Reproduce the entries shown below only from the line with "Task: Click the 42W longitude axis label" down to the line with "Open the Titkosítás", keeping both end lines and copying each one exactly.

Collected data entries
——
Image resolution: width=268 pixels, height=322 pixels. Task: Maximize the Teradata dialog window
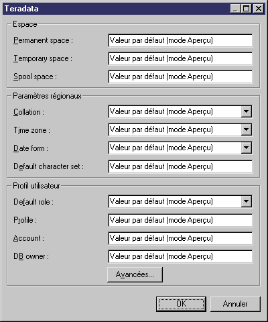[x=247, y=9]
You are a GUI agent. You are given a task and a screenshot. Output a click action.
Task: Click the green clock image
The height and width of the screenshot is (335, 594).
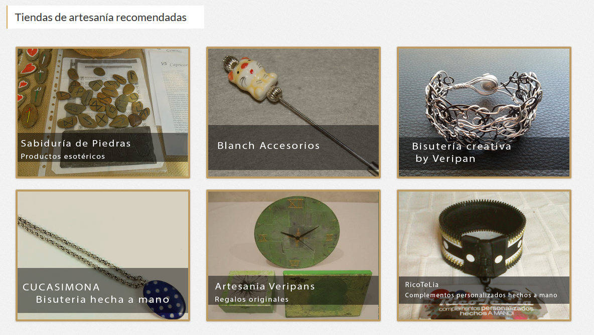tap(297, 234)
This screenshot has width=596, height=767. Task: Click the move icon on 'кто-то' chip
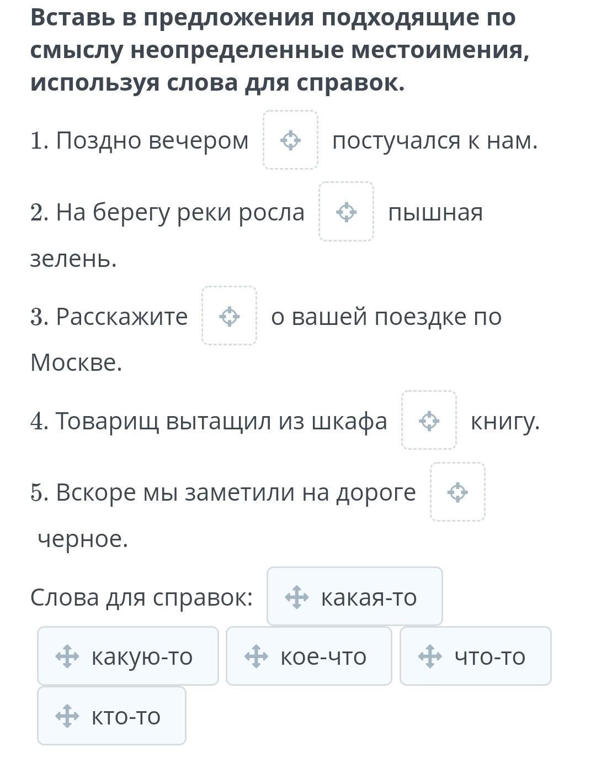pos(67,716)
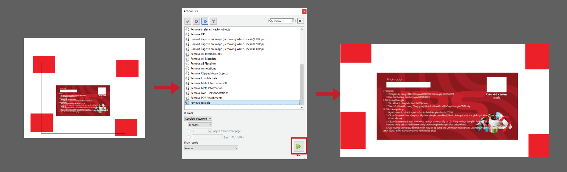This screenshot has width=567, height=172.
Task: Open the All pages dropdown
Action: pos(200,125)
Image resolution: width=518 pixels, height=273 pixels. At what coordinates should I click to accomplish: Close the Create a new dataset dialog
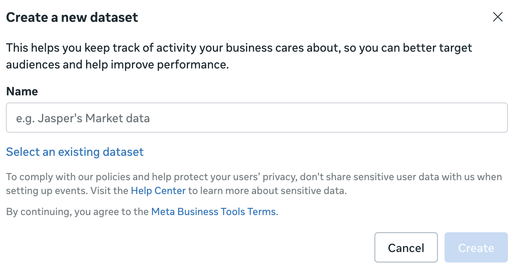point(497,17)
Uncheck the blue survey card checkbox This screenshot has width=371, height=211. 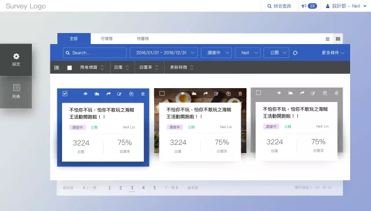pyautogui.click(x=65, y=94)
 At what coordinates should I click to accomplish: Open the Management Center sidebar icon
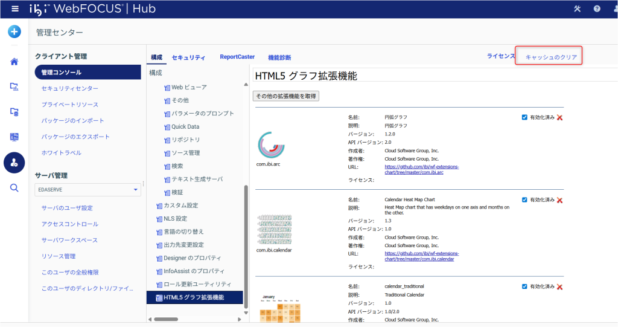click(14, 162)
——
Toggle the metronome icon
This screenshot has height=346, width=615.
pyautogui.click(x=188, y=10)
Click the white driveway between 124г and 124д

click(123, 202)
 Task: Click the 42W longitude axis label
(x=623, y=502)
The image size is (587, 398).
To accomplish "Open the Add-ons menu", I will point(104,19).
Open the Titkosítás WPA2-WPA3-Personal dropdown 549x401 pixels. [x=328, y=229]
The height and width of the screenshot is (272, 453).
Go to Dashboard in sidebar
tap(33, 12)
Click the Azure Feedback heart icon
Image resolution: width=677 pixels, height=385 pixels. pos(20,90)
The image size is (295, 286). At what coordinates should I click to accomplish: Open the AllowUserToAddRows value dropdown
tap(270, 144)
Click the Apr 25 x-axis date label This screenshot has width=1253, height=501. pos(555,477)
——
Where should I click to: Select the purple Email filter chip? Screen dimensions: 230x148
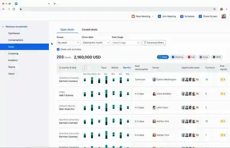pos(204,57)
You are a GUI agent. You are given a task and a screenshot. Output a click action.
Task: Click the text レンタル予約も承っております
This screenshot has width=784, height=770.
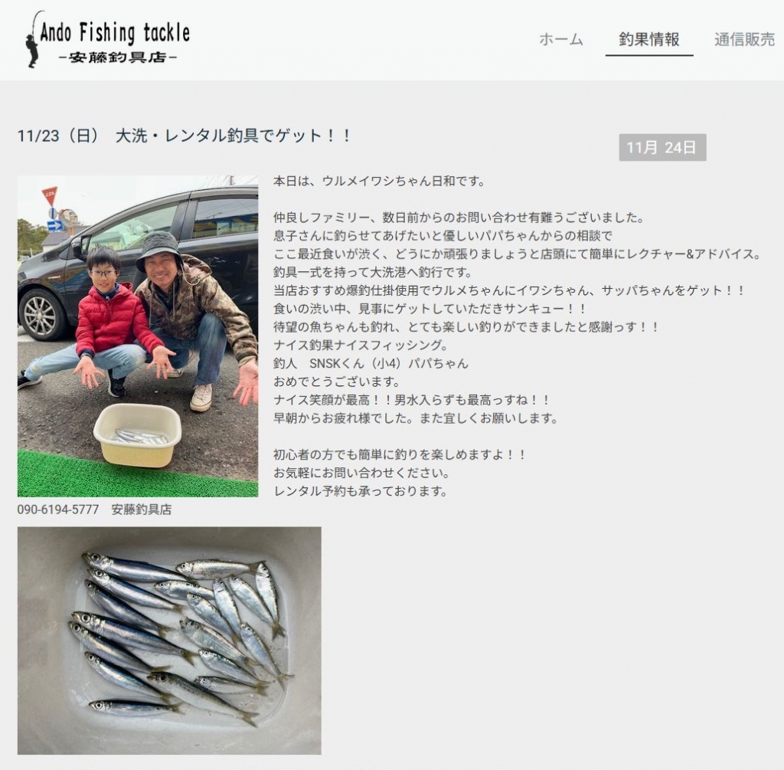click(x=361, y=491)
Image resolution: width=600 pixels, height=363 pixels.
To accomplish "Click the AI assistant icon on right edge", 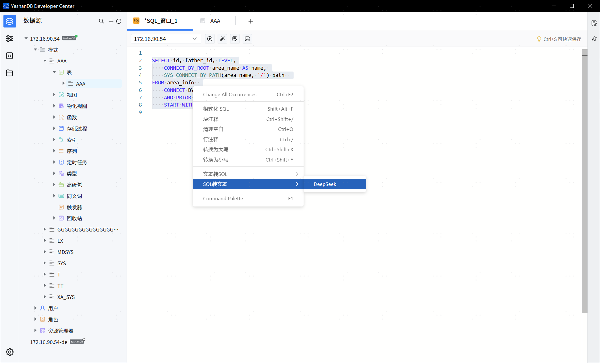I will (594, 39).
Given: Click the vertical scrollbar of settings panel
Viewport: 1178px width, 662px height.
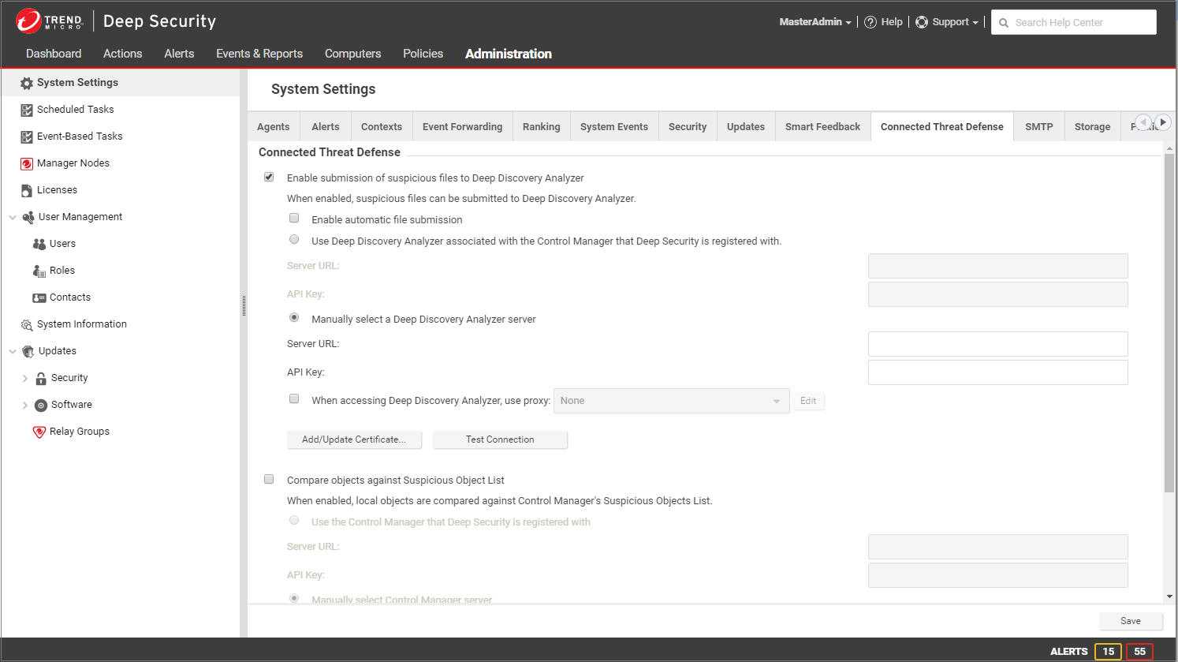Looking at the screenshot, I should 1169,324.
——
## Answer for this exercise
 Task: Click the 42W longitude axis label
(x=623, y=502)
The image size is (587, 398).
To accomplish "Open the Add-ons menu", I will point(104,19).
Open the Titkosítás WPA2-WPA3-Personal dropdown 549x401 pixels. [x=328, y=229]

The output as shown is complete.